Diagnostic and repair procedures

A good place to start with ALL electrical diagnostics is to check the Technical Service Bulletins (TSB) for your vehicle. The problem you are facing may be known to others in the field. A known fix may have been released by the manufacturer and can save you time and money during diagnostics.

It is assumed that you have access to a code reader at this point, as you may have been able to access the codes up until now. See if there were any other DTCs related to bus communication or battery / ignition. If so, you should diagnose them first, as misdiagnosis is known to occur if you diagnose the U0195 code before any of the underlying codes are thoroughly diagnosed and corrected.

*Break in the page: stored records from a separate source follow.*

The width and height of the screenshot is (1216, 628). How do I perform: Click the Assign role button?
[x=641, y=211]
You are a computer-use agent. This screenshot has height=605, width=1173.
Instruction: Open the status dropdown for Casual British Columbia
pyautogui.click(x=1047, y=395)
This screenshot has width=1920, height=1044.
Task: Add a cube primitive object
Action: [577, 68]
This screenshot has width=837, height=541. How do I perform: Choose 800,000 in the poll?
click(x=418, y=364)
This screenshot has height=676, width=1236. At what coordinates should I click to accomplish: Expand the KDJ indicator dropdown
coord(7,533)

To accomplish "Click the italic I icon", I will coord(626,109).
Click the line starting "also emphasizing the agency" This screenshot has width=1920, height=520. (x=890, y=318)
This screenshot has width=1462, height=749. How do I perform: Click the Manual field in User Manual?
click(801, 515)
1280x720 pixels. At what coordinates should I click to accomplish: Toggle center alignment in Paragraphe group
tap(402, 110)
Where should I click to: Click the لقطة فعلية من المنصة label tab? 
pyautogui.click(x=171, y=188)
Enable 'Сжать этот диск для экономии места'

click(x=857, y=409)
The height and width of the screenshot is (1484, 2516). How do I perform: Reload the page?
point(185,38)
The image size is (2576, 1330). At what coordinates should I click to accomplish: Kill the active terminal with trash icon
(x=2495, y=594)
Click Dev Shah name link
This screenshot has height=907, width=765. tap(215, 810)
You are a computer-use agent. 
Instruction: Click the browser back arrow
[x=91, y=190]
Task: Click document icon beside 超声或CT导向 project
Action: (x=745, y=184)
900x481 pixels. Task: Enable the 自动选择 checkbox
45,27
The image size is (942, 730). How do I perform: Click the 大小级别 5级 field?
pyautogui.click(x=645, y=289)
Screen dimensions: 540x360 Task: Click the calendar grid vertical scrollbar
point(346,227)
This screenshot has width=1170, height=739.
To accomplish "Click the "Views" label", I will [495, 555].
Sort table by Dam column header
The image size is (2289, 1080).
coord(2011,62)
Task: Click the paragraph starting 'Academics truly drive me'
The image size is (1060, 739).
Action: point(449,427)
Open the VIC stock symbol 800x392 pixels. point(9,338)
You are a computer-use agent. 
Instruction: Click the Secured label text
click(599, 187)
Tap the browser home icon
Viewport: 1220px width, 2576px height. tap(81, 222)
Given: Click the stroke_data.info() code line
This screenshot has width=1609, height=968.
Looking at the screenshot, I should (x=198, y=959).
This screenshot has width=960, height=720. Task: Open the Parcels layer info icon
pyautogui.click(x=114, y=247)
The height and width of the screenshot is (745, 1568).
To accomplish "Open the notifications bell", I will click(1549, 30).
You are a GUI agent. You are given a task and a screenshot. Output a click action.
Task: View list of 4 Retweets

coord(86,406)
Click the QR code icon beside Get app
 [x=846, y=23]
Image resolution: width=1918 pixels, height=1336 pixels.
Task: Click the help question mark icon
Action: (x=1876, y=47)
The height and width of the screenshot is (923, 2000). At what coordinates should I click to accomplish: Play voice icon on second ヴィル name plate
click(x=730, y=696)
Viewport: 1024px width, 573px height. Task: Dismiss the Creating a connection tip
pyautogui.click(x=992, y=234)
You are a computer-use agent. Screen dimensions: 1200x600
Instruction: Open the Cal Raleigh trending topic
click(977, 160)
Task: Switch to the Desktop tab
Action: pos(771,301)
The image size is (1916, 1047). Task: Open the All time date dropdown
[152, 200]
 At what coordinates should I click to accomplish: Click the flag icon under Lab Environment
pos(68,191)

If the only code you get from other modules is U0195, try accessing the SERM. If you can access the codes from SERM then code U0195 is either intermittent or memory code. If the SERM cannot be accessed, then code U0195 that other modules set is active and the problem already exists.

The most common failure is a circuit failure that results in a loss of power or ground to the indoor entertainment receiver module.

Check all fuses supplying the SERM on this vehicle. Check out all the reasons for a SERM. Locate ground anchorage points on the vehicle and make sure these connections are clean and secure. If necessary, remove them, take a small wire bristle brush and baking soda / water solution and clean each one, both the connector and the place where it connects.

If any repairs have been made, clear the DTCs from any modules that set the code in memory and see if you can now communicate with the SERM. If communication with the SERM recovers, the problem is most likely a fuse / connection issue.

If the code returns or communication with the module still cannot be established, locate the CAN bus communication connections on your vehicle, most importantly the SERM connector, which is usually located behind the dashboard, usually in the center of the vehicle. Disconnect the negative battery cable before disconnecting the SERM connector. Once detected, visually inspect the connectors and wiring. Look for scratches, scuffs, exposed wires, burn marks, or molten plastic.

Disconnect the connectors and carefully inspect the terminals (metal parts) inside the connectors. See if they look burnt or have a green tint indicating corrosion. If you need to clean the terminals, use an electrical contact cleaner and a plastic bristle brush. Allow to dry and apply electrical grease where the terminals touch.

Perform these few voltage checks before connecting the connectors back to the SERM. You will need access to a digital volt/ohmmeter (DVOM). Make sure the SERM has power and ground. Access the electrical diagram and determine where the main power and ground sources enter the SERM system. Reconnect the battery before proceeding with the SERM still disabled. Connect the red lead of your voltmeter to each B+ (battery voltage) power supply going into the SERM connector, and the black lead of your voltmeter to a good ground (if you're unsure, battery negative always works). You should see the battery voltage reading. Make sure you have a good reason. Connect the red lead of the voltmeter to the battery positive (B+) and the black lead to each ground circuit. Once again, you should see the battery voltage every time you connect. If not, repair the power or ground circuit.

Then check the two communication circuits. Locate CAN C+ (or HSCAN+) and CAN C- (or HSCAN - circuit). With the black wire of the voltmeter connected to a good ground, connect the red wire to CAN C+. With the key on and engine off, you should see about 2.6 volts with little fluctuation. Then connect the red wire of the voltmeter to the CAN C- circuit. You should see about 2.4 volts with little fluctuation. Other manufacturers show CAN C- at about 5V and an oscillating key with the engine off. Check your manufacturer's specifications.

If all tests pass and communication is still not possible, or you were unable to reset DTC U0195, the only thing to do is to seek help from a trained automotive diagnostician as this will indicate a SERM failure. Most of these SERMs must be programmed or calibrated in order to properly install a vehicle.